• INSTRUCTIONS TO FOLLOW: Reproduce the whole text on hand protection for cold-weather packrafting, word for word.

• SOURCE EXCERPT:

During a March packrafting session, my hands got dangerously cold. I had tried Temres waterproof gloves for insulation, but they quickly proved impractical for actual paddling — if you fall in, water floods the inside of the glove and insulation becomes worthless. That experience pushed me to think more seriously about hand protection for cold-weather paddling.
In Hokkaido, from autumn through the snowmelt flooding of spring, water temperatures stay low year-round. Combine that with cold air and wind, and any exposed skin not covered by a drysuit — ears, hands — goes numb almost instantly. Beyond discomfort, this means reduced grip strength, accelerated fatigue, and real hypothermia risk.
Choosing Pogies or Gloves for Packrafting
Various brands make pogies and paddling gloves, but the key differences come down to material and wearing style. Choose based on your paddling region and conditions.
Material
Nylon (water-resistant fabric) Not suited for truly deep-winter conditions, but a good choice when temperatures start to drop in autumn. Lightweight and easy to pack. Works well for shoulder seasons when air temperatures are cool but not extreme.
Neoprene (insulates even when wet) The choice for anyone who is especially sensitive to cold, or for those paddling in late autumn, mid-winter, or during the high-water snowmelt period in spring. Obviously unnecessary in summer. Neoprene continues to provide warmth even after getting wet, which makes it significantly more reliable in worst-case scenarios.
Wearing Style
Pogies — attached to the paddle shaft, worn only while paddling Your hands are bare inside the pogie, gripping the shaft directly — which gives excellent paddle feel and blade angle awareness. The enclosed design means even wave splashes won’t chill your hands while you’re paddling. The downside: when you’re off the paddle (scouting, portaging, resting), your hands have no protection, so you’ll need a separate pair of gloves for those moments. If you fall in, your hands are exposed immediately.

• SOURCE MATERIAL:
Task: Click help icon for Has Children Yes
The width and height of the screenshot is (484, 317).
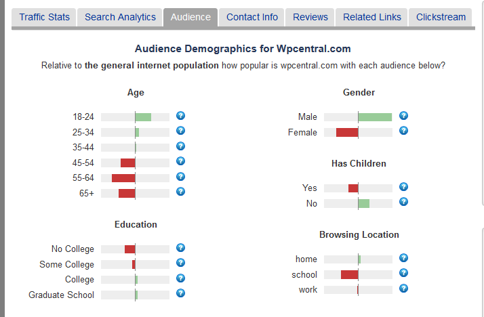Action: coord(403,187)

• EXERCISE ANSWER:
During a March packrafting session, my hands got dangerously cold. I had tried Temres waterproof gloves for insulation, but they quickly proved impractical for actual paddling — if you fall in, water floods the inside of the glove and insulation becomes worthless. That experience pushed me to think more seriously about hand protection for cold-weather paddling.
In Hokkaido, from autumn through the snowmelt flooding of spring, water temperatures stay low year-round. Combine that with cold air and wind, and any exposed skin not covered by a drysuit — ears, hands — goes numb almost instantly. Beyond discomfort, this means reduced grip strength, accelerated fatigue, and real hypothermia risk.
Choosing Pogies or Gloves for Packrafting
Various brands make pogies and paddling gloves, but the key differences come down to material and wearing style. Choose based on your paddling region and conditions.
Material
Nylon (water-resistant fabric) Not suited for truly deep-winter conditions, but a good choice when temperatures start to drop in autumn. Lightweight and easy to pack. Works well for shoulder seasons when air temperatures are cool but not extreme.
Neoprene (insulates even when wet) The choice for anyone who is especially sensitive to cold, or for those paddling in late autumn, mid-winter, or during the high-water snowmelt period in spring. Obviously unnecessary in summer. Neoprene continues to provide warmth even after getting wet, which makes it significantly more reliable in worst-case scenarios.
Wearing Style
Pogies — attached to the paddle shaft, worn only while paddling Your hands are bare inside the pogie, gripping the shaft directly — which gives excellent paddle feel and blade angle awareness. The enclosed design means even wave splashes won’t chill your hands while you’re paddling. The downside: when you’re off the paddle (scouting, portaging, resting), your hands have no protection, so you’ll need a separate pair of gloves for those moments. If you fall in, your hands are exposed immediately.